§ **EXTRACT**:
---

Sequence Analysis with Distributed Resources - RNA Secondary Structure

		Comparative RNA Structure Prediction Multiple sequences usually carry more information than each sequence alone. For RNA, compensating base mutations are a strong evidence for putative base pairs: If a putative G-C base pair mutates to an A-U base pair these positions are likely to pair. There are basically four possible ways how to use multiple sequences for structure prediction: Plan-A: First align multiple sequences, then fold the multiple sequence alignment into one secondary-structure. Pros uses established multiple sequence alignment methods. fast. Cons cannot garantee to find the global optimum. Plan-B: Simultanous align multiple sequences and find their optimal consensus secondary-structure. Pros exact algorithm Cons NP hard problem, thus very slow. Plan-C: First predict secondary-structure for each sequence and find one that is common to all sequences. Then structurally align the secondary-structure and derive a multiple structure/sequence alignment. Pros focuses on structures, not sequences as Plan A does. Cons cannot garantee to find the global optimum. Plan-D: Use covariance or mutual information. Pros stochastically sound method. Cons needs many examples for training phase. cannot garantee to find the global optimum.
		RNA Secondary Structure Comparison Many genes are controlled by small regulatory motifs in their 5' and 3' UTR. For some of these motifs, not the sequence but the secondary structure is important for proper function. It is often difficult to find these small motifs using sequence based methods, due to their low sequence conservation. A more appropriate way is the calculation of a local RNA structure alignment, i.e. to search for the most similar substructures inside larger RNA secondary structures. This task can be done with the RNAforester [Hoechsmann et al. 2003, Hoechsmann et al. 2004] which can compute global, as well as local RNA structural alignments.

---

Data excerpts
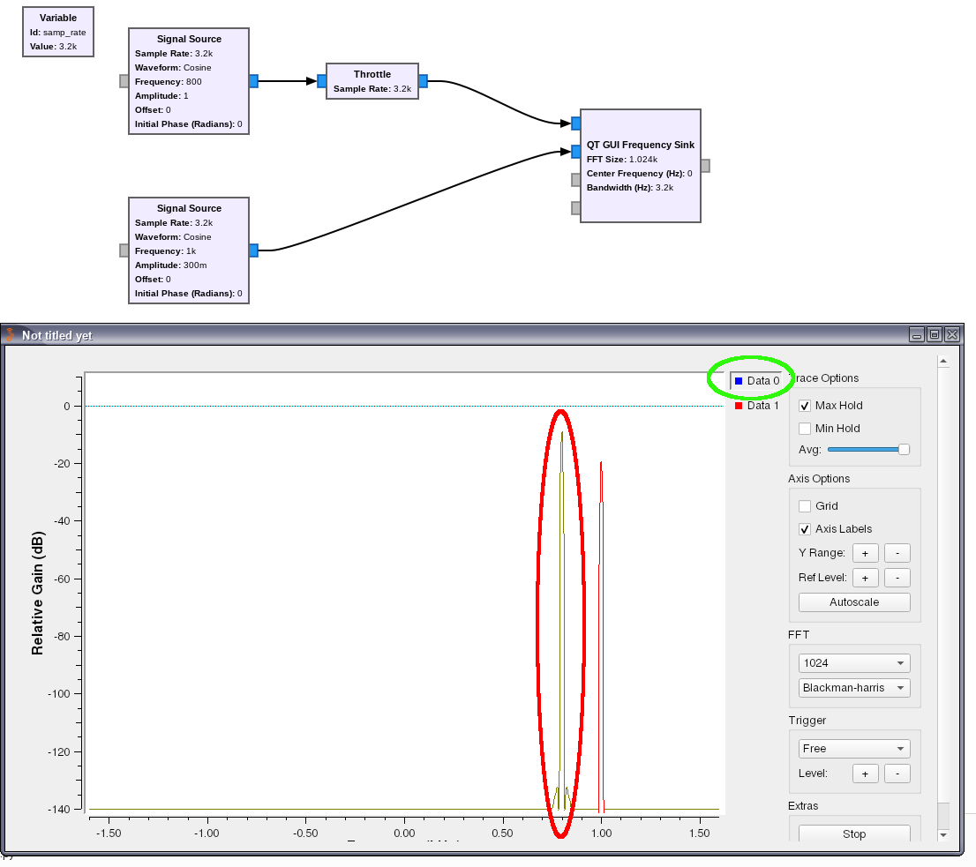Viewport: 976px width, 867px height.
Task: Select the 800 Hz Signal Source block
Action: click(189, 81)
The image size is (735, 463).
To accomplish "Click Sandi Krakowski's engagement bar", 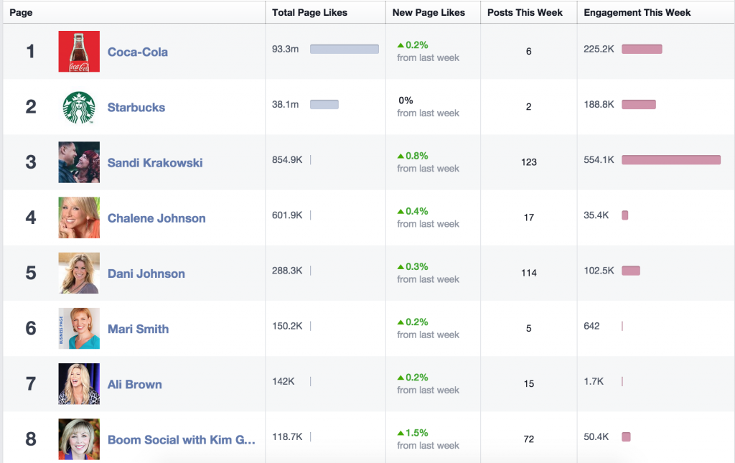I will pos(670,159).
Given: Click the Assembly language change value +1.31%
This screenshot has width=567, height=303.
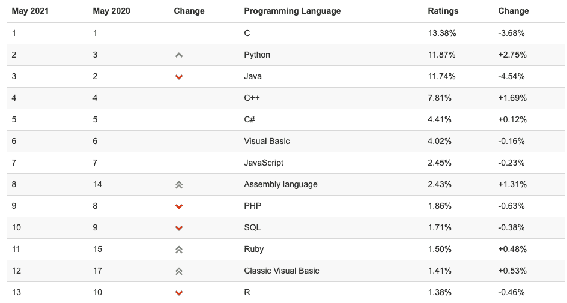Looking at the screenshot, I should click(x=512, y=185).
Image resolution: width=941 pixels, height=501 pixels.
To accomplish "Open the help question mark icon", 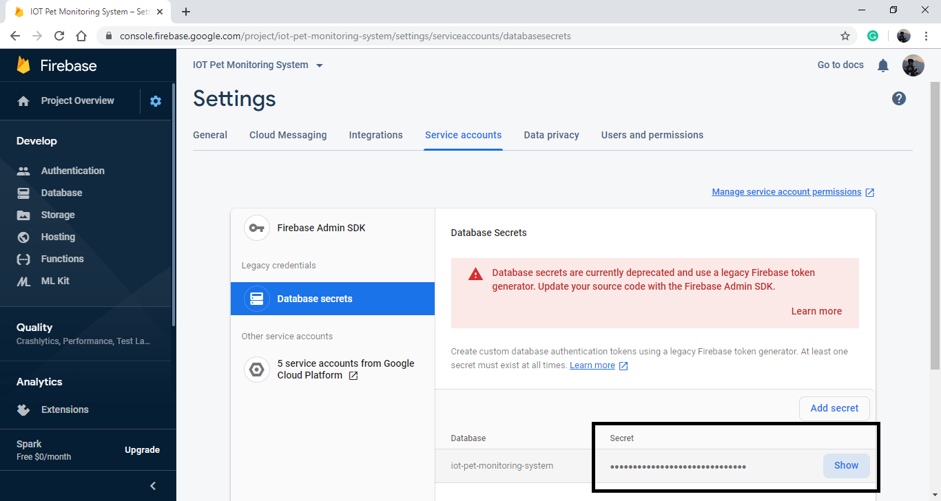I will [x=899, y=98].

---

§ **DIRECTIONS FOR THIS TASK**: From the RNA secondary structure text, set down word for word the stretch from "RNA Secondary Structure Comparison" through "RNA structural alignments.". You can set the records aside; they play no part here.

§ **EXERCISE RESPONSE**:
RNA Secondary Structure Comparison Many genes are controlled by small regulatory motifs in their 5' and 3' UTR. For some of these motifs, not the sequence but the secondary structure is important for proper function. It is often difficult to find these small motifs using sequence based methods, due to their low sequence conservation. A more appropriate way is the calculation of a local RNA structure alignment, i.e. to search for the most similar substructures inside larger RNA secondary structures. This task can be done with the RNAforester [Hoechsmann et al. 2003, Hoechsmann et al. 2004] which can compute global, as well as local RNA structural alignments.